PROBLEM DETAILS —
Print word for word whatever lies between the first line of the material and the line holding "This screenshot has width=576, height=259.", both included, and omit all pictures.

DATA TO USE —
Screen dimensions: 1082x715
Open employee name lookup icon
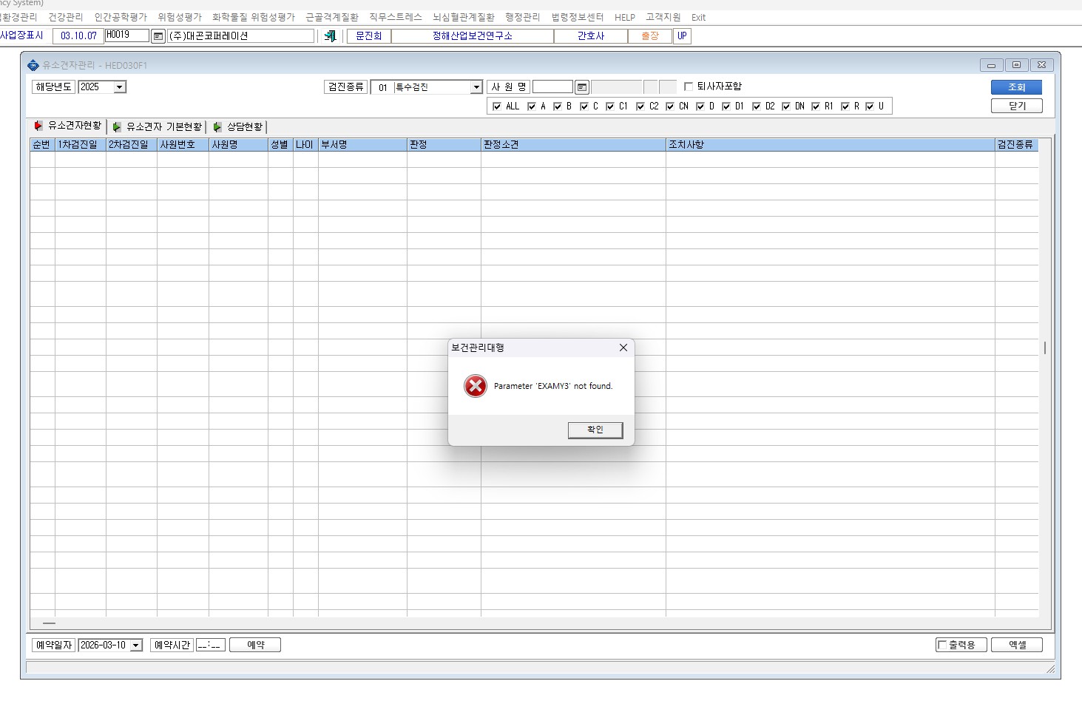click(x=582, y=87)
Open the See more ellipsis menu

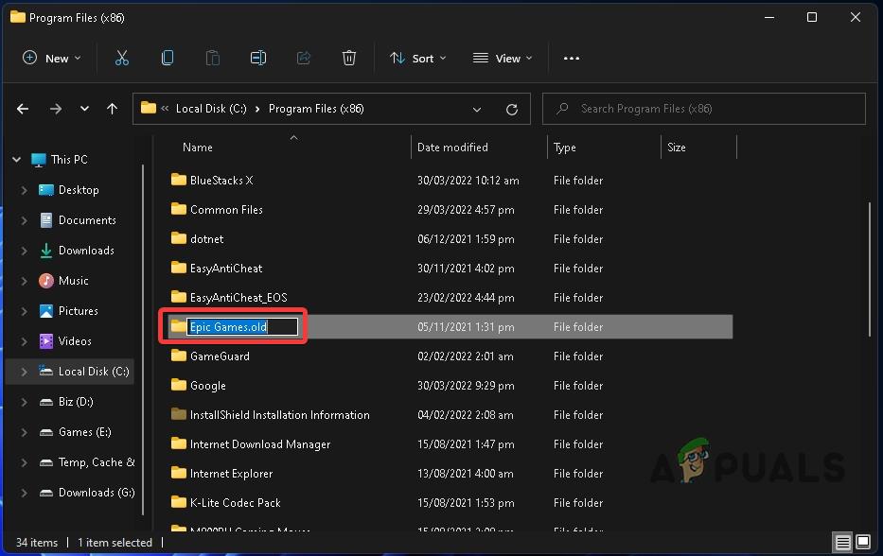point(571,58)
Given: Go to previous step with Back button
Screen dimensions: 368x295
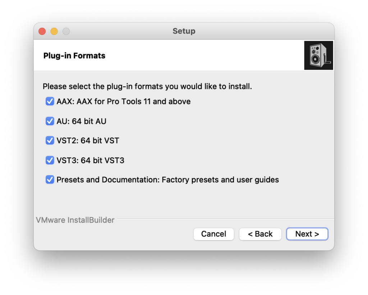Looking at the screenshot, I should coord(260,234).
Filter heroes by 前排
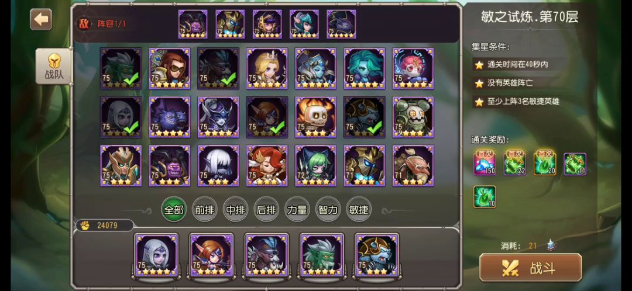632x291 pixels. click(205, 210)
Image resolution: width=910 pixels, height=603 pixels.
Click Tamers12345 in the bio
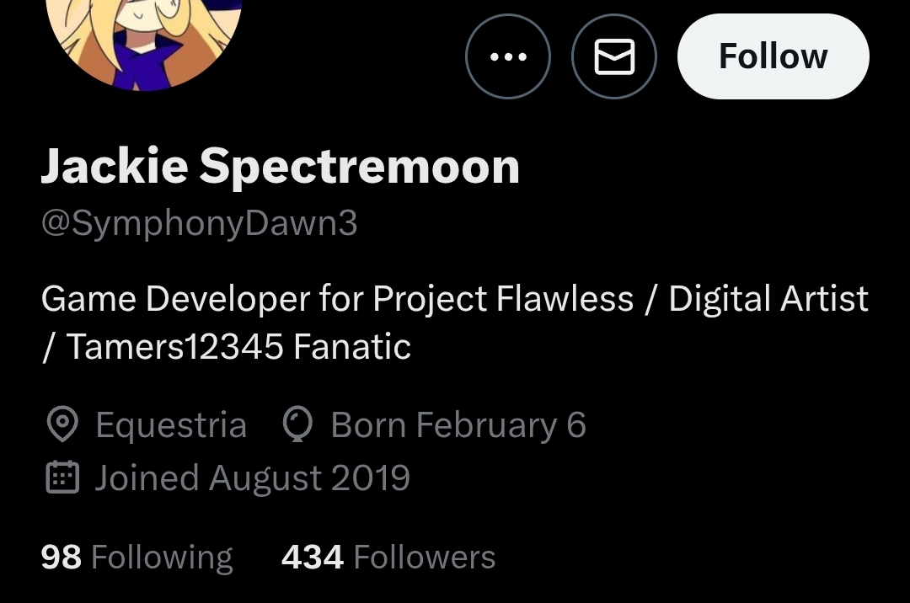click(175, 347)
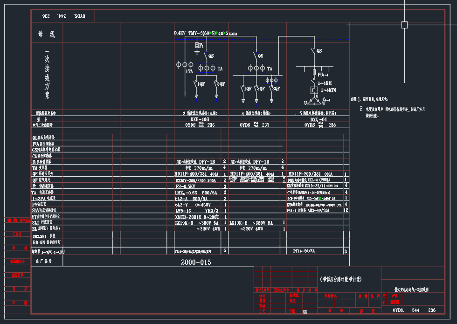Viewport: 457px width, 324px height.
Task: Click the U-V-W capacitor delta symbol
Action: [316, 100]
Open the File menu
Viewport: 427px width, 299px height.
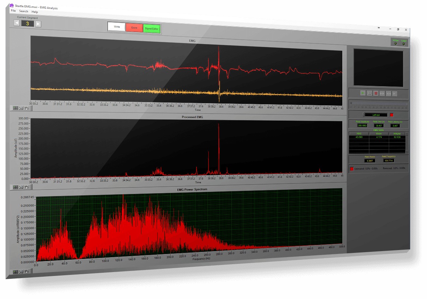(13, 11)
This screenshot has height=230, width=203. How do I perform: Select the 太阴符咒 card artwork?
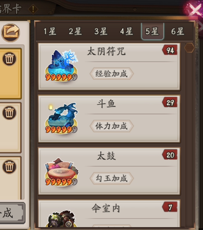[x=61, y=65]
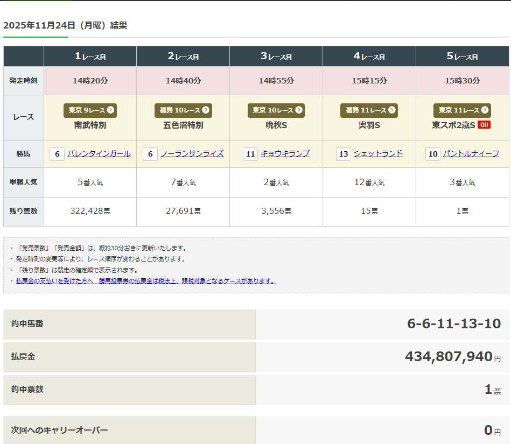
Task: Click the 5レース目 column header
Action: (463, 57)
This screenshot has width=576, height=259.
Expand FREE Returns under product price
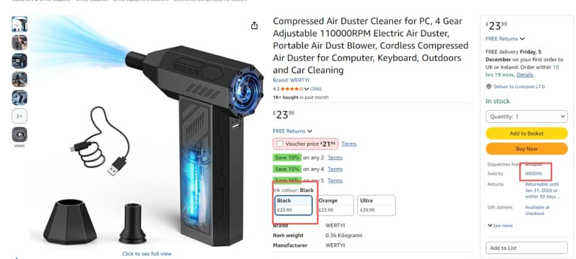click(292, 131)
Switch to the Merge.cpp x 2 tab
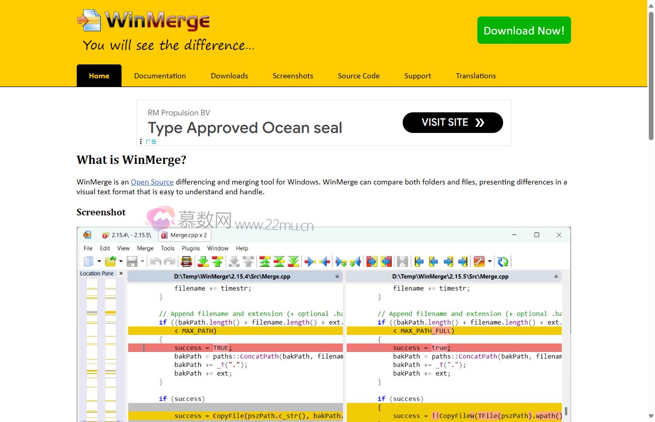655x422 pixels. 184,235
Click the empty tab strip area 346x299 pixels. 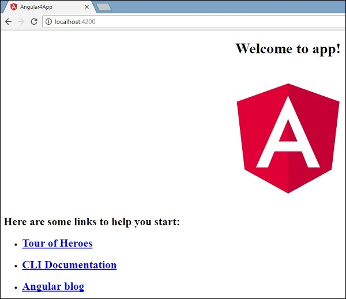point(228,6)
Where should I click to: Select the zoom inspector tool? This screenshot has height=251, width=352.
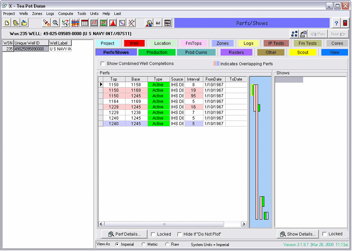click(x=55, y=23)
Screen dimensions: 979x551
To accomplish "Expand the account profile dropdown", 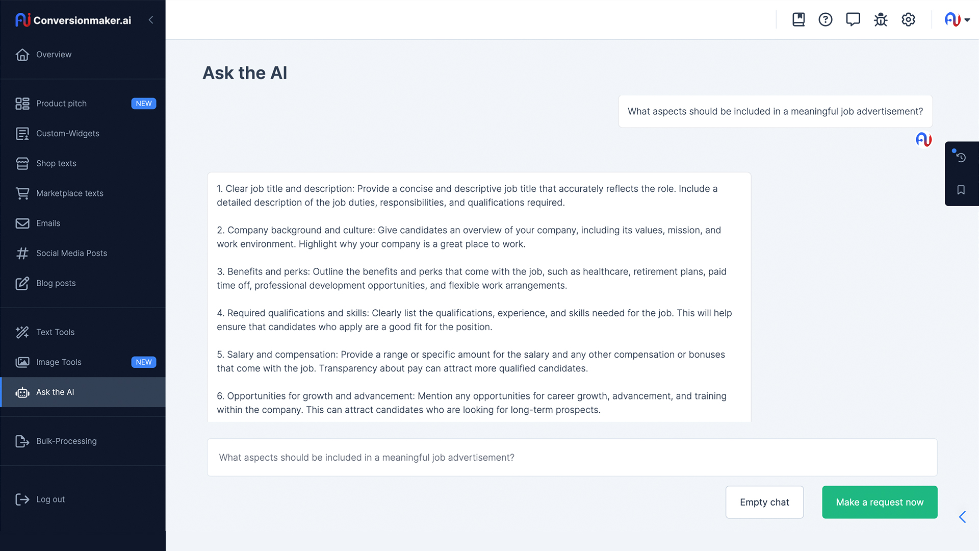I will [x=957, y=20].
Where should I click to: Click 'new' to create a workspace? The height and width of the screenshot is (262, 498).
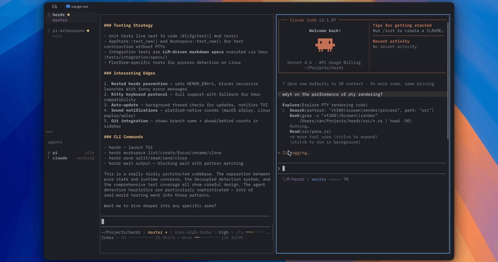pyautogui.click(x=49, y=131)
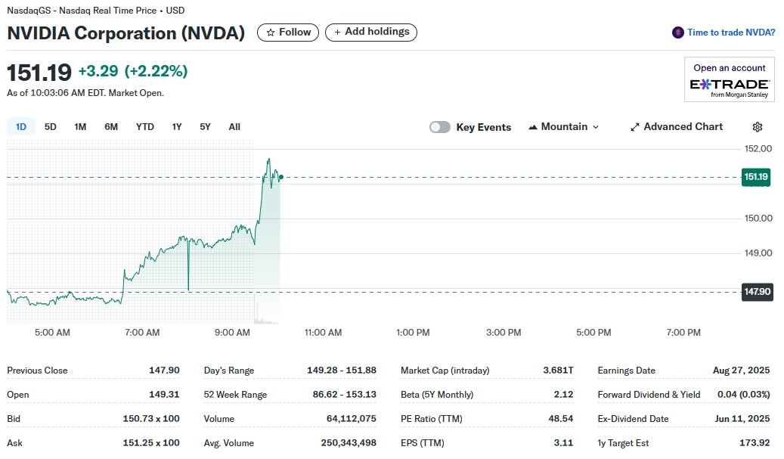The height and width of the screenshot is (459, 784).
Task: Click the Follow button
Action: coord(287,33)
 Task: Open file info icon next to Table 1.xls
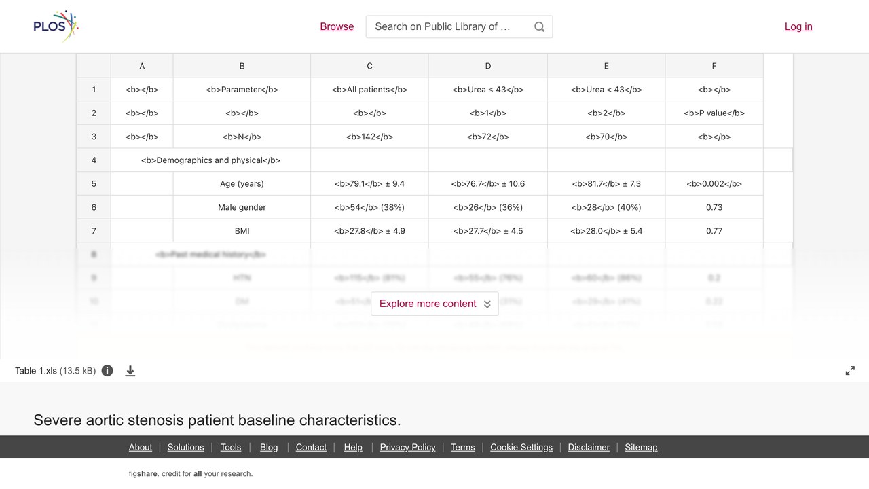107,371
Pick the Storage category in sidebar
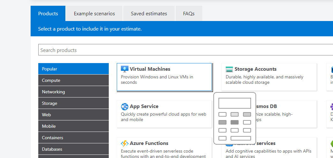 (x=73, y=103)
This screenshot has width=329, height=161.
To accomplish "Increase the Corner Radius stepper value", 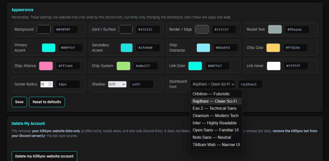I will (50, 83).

RESPONSE AREA —
Screen dimensions: 1082x715
Open employee name lookup icon
click(x=582, y=87)
Open the See more ellipsis menu

point(571,58)
Given: Go to previous step with Back button
Screen dimensions: 368x295
Looking at the screenshot, I should coord(260,234).
Filter heroes by 前排
632x291 pixels. click(205, 210)
Image resolution: width=910 pixels, height=603 pixels.
Click Tamers12345 in the bio
click(175, 347)
Viewport: 457px width, 324px height.
Task: Click the U-V-W capacitor delta symbol
Action: [316, 100]
Open the File menu
Viewport: 427px width, 299px height.
(13, 11)
This screenshot has height=230, width=203. How do I perform: Select the 太阴符咒 card artwork?
[x=61, y=65]
Task: Click the 5レース目 column header
Action: (463, 57)
This screenshot has width=576, height=259.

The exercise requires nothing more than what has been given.